Update the following experiment settings so that they match the image below, then select Launch Experiment. This configuration is selected to generate a model quickly with a sufficient level of accuracy in the H2O Driverless Test Drive environment.

• Accuracy: 5
• Time: 2
• Interpretability: 5
• Scorer: LogLoss

This experiment will run between 50 minutes and 1 hour. However, the time taken depends on the memory and availability of GPU in a system. If the system does not have a GPU, it might run for a longer time.

Resources

[1] J. Friedman, B. Popescu. "Predictive Learning via Rule Ensembles". 2005

[2] Ensemble Learning

Deeper Dive

• To better understand the impact of setting the Accuracy, Time and Interpretability Knobs between 1 and 10 in H2O Driverless AI
• Expert Settings for H2O Driverless AI

Natural Language Processing(NLP)

NLP is the field of study that focuses on the interactions between human language and computers. NLP sits at the intersection of computer science, artificial intelligence, and computational linguistics[1]. NLP is a way for computers to analyze, understand, and derive meaning from human language in a smart and useful way. By utilizing NLP, developers can organize and structure knowledge to perform tasks such as :

• Automatic tagging of incoming customer queries related to credit card, loans etc
• Sentiment analysis of Social media reviews
• Using free text variables along with numeric variables for credit risk, fraud models.
• Emotion detection
• Profanity detection

The text data is highly unstructured but the Machine learning algorithms usually work with input features that are numeric in nature. So before we start with any NLP project we need to pre-process and normalize the text to make it ideal for feeding into the commonly available Machine learning algorithms. This essentially means we need to build a pipeline of some sort that breaks down the problem into several pieces. We can then apply various methodologies on these pieces and plug the solution together in the form of a pipeline.

Building a Typical NLP Pipeline

The figure above shows how a typical pipeline looks like. It is also important to note that there may be variations depending upon the problem at hand. Hence the pipeline will have to be adjusted to suit our needs. Driverless AI automates the above process. Let's try and understand some of the components of the pipeline in brief:

Text preprocessing

Text pre-processing involves using a variety of techniques to convert raw text into well- defined sequences of linguistic components that have standard structure and notation. Some of those techniques are:

• Sentence Segmentation : involves identifying sentence boundaries between words in different sentences. Since most written languages have punctuation marks which occur at sentence boundaries, sentence segmentation is frequently referred to as sentence boundary detection, sentence boundary disambiguation, or sentence boundary recognition. All these terms refer to the same task: determining how a text should be divided into sentences for further processing.

•••

### [WORK INSTRUCTION A]
Recast the listing as a Markdown table with the columns Row and Line, from its first line up to and including the line containing "What are the", one numbered row per line and blank lines omitted.

•••

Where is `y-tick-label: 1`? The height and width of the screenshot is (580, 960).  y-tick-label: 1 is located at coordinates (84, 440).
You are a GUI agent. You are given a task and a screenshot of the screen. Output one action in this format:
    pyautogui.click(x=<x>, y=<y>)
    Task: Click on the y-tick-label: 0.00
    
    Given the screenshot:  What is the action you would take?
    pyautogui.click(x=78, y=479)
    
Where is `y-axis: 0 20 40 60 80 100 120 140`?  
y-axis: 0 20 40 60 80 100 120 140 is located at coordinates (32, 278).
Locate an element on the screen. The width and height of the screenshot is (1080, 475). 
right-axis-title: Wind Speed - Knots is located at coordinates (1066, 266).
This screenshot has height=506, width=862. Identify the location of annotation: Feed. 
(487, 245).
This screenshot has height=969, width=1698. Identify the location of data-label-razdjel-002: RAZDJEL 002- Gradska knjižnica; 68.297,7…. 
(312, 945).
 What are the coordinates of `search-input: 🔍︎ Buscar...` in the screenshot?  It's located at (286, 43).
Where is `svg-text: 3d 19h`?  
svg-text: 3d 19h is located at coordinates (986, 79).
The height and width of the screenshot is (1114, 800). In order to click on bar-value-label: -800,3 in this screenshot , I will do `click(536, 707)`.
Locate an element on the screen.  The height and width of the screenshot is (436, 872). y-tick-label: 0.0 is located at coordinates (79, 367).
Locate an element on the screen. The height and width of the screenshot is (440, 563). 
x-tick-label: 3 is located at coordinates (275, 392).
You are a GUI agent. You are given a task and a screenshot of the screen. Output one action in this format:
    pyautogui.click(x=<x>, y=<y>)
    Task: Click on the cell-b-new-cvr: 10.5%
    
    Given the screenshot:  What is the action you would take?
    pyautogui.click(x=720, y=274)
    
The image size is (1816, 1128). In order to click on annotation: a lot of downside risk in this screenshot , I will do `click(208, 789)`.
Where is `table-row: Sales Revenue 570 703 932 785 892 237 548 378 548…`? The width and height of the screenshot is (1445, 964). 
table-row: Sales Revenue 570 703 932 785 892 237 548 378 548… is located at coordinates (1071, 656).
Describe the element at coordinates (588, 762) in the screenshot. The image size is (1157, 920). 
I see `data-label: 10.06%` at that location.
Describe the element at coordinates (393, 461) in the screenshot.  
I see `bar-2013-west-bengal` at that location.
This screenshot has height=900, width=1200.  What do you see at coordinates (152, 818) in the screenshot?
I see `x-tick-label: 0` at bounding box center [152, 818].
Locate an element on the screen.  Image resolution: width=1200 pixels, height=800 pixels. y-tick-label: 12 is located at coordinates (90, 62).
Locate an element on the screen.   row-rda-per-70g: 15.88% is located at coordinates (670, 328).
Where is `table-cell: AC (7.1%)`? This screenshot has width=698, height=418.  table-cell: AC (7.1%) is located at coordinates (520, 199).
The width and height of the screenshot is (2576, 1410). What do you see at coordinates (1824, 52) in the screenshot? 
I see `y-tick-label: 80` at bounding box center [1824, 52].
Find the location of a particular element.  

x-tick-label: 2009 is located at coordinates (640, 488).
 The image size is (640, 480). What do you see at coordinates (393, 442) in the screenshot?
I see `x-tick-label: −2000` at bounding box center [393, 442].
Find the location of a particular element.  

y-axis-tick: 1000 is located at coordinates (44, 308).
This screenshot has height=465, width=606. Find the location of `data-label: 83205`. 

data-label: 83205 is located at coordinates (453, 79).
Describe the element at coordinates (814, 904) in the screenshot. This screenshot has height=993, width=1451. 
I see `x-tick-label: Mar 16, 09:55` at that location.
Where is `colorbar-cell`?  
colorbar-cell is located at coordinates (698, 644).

•••

### [WORK INSTRUCTION B]
Copy the H2O Driverless AI tutorial word for word from "[1] J. Friedman, B." up to and including "Natural Language Processing(NLP)".

### [RESULT A]
| Row | Line |
|---|---|
| 1 | Where is `y-tick-label: 1`? The height and width of the screenshot is (580, 960).  y-tick-label: 1 is located at coordinates (84, 440). |
| 2 | You are a GUI agent. You are given a task and a screenshot of the screen. Output one action in this format: |
| 3 |     pyautogui.click(x=<x>, y=<y>) |
| 4 |     Task: Click on the y-tick-label: 0.00 |
| 5 |     Given the screenshot:  What is the action you would take? |
| 6 |     pyautogui.click(x=78, y=479) |
| 7 | Where is `y-axis: 0 20 40 60 80 100 120 140`?   |
| 8 | y-axis: 0 20 40 60 80 100 120 140 is located at coordinates (32, 278). |
| 9 | Locate an element on the screen. The width and height of the screenshot is (1080, 475).  |
| 10 | right-axis-title: Wind Speed - Knots is located at coordinates (1066, 266). |
| 11 | This screenshot has height=506, width=862. Identify the location of annotation: Feed.  |
| 12 | (487, 245). |
| 13 | This screenshot has height=969, width=1698. Identify the location of data-label-razdjel-002: RAZDJEL 002- Gradska knjižnica; 68.297,7….  |
| 14 | (312, 945). |
| 15 |  What are the coordinates of `search-input: 🔍︎ Buscar...` in the screenshot?  It's located at (286, 43). |

### [RESULT B]
[1] J. Friedman, B. Popescu. "Predictive Learning via Rule Ensembles". 2005

[2] Ensemble Learning

Deeper Dive

• To better understand the impact of setting the Accuracy, Time and Interpretability Knobs between 1 and 10 in H2O Driverless AI
• Expert Settings for H2O Driverless AI

Natural Language Processing(NLP)